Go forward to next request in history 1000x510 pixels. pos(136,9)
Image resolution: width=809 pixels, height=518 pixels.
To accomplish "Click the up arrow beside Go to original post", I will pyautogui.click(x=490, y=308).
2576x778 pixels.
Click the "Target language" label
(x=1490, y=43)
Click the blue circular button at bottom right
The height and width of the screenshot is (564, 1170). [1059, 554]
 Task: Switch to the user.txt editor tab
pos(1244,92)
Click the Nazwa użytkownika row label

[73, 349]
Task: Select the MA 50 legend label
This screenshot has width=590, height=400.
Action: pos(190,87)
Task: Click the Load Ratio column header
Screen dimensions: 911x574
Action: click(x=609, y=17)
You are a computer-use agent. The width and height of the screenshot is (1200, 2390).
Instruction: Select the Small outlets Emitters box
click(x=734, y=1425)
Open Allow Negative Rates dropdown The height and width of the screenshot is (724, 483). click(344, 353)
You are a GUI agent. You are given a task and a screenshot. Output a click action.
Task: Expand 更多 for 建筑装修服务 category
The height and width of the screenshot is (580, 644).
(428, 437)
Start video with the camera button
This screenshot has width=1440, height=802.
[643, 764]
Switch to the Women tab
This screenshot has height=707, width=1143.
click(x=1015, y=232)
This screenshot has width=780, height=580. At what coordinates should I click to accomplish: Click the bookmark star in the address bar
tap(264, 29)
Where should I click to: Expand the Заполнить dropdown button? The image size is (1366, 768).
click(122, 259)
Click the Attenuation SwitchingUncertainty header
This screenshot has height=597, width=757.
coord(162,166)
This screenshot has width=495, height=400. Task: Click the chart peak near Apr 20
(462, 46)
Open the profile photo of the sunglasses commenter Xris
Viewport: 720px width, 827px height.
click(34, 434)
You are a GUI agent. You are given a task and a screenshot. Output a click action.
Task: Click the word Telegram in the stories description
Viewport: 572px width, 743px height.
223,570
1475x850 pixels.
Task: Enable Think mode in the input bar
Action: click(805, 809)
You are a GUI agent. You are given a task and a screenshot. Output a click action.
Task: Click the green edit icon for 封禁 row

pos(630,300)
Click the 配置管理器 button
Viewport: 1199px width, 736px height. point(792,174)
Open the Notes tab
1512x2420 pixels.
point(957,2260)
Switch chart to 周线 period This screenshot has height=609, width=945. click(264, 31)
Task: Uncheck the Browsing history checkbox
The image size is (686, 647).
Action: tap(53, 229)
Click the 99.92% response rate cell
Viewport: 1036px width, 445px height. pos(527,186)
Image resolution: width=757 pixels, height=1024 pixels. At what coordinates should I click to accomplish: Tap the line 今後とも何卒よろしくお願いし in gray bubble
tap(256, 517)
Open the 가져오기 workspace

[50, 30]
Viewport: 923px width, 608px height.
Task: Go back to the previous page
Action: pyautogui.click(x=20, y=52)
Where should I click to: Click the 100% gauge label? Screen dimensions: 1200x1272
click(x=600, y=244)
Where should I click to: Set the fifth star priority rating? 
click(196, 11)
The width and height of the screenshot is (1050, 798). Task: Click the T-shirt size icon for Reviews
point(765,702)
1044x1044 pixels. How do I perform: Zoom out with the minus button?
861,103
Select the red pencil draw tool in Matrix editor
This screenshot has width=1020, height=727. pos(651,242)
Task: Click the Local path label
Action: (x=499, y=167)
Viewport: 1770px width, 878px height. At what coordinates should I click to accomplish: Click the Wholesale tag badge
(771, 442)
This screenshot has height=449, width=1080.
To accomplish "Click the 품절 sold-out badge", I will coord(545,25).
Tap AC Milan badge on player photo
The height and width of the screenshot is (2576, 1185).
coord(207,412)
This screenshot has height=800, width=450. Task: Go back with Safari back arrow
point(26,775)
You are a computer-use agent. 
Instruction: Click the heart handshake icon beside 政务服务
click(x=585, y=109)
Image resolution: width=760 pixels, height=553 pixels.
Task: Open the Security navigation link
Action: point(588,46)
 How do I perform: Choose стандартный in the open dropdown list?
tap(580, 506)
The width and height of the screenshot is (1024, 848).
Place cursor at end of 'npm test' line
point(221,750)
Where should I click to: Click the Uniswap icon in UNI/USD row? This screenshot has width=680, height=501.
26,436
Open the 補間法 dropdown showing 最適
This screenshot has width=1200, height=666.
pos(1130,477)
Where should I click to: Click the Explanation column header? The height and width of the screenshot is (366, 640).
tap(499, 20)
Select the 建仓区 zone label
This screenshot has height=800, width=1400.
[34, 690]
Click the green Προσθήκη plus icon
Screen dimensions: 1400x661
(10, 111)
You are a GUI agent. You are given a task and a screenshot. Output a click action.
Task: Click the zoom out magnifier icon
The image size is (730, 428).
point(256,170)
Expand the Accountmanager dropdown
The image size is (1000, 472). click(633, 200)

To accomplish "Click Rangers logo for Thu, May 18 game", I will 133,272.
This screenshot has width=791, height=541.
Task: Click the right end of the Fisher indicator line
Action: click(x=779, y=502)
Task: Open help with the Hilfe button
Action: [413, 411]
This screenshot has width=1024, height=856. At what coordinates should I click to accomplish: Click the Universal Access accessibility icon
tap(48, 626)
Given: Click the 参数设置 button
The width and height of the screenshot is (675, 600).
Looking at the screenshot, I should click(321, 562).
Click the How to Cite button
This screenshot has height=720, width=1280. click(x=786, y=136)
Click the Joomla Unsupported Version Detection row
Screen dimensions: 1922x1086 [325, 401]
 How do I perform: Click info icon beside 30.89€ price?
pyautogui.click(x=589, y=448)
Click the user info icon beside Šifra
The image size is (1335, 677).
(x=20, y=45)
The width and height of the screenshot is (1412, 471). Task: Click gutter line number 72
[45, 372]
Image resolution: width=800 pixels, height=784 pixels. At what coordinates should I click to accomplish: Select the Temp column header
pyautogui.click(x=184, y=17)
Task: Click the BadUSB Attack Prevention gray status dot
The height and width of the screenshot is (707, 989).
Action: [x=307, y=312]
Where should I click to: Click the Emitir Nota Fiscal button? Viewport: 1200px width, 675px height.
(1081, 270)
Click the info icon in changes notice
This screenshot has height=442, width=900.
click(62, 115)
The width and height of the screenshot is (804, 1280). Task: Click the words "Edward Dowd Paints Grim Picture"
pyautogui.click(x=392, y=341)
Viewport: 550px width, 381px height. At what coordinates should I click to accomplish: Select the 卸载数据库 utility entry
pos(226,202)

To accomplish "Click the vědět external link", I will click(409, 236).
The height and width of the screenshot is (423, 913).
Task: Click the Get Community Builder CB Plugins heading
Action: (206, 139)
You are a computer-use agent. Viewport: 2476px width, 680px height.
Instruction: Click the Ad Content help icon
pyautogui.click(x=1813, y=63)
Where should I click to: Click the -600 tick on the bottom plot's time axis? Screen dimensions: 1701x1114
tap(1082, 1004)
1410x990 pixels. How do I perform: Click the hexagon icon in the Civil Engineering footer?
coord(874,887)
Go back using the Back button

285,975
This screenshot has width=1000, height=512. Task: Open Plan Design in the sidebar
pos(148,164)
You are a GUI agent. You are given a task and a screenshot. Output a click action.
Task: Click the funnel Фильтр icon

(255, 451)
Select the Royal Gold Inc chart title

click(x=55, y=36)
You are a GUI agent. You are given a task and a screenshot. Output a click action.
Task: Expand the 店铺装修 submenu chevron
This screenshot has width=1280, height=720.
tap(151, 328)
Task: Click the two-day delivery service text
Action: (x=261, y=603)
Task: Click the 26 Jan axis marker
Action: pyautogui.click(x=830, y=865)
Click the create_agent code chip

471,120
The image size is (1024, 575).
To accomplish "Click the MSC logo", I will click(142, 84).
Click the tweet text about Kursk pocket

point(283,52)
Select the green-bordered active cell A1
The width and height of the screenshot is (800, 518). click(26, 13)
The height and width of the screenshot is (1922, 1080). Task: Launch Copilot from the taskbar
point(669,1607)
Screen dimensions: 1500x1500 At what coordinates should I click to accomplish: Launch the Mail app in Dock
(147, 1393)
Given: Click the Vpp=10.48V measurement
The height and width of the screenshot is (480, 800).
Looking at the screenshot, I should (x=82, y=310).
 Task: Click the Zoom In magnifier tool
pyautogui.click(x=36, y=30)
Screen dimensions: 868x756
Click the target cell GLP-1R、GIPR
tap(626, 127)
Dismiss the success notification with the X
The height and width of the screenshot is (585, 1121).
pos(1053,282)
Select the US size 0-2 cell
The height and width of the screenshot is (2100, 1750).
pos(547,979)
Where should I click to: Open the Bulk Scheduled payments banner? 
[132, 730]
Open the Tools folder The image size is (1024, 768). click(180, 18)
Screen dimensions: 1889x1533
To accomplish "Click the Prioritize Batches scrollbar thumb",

___

■ **What the task asks**
Which lines should be output? Exactly those from the first line of the data through the line containing "You are a computer-use agent. The", inclusive.

■ **Written answer**
Go forward to next request in history 1000x510 pixels. pos(136,9)
Image resolution: width=809 pixels, height=518 pixels.
To accomplish "Click the up arrow beside Go to original post", I will pyautogui.click(x=490, y=308).
2576x778 pixels.
Click the "Target language" label
(x=1490, y=43)
Click the blue circular button at bottom right
The height and width of the screenshot is (564, 1170). [1059, 554]
 Task: Switch to the user.txt editor tab
pos(1244,92)
Click the Nazwa użytkownika row label

[73, 349]
Task: Select the MA 50 legend label
This screenshot has width=590, height=400.
Action: pos(190,87)
Task: Click the Load Ratio column header
Screen dimensions: 911x574
Action: click(x=609, y=17)
You are a computer-use agent. The width and height of the screenshot is (1200, 2390).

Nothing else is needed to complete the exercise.